◆ Work request
From the data below, restate every line word for word.

◆ Stored data

- Opening Delimiter -

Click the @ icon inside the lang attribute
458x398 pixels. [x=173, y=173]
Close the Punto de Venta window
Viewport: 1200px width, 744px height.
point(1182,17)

- Closing Delimiter -

◆ Solution
Click the @ icon inside the lang attribute
458x398 pixels. [x=173, y=173]
Close the Punto de Venta window
Viewport: 1200px width, 744px height.
point(1182,17)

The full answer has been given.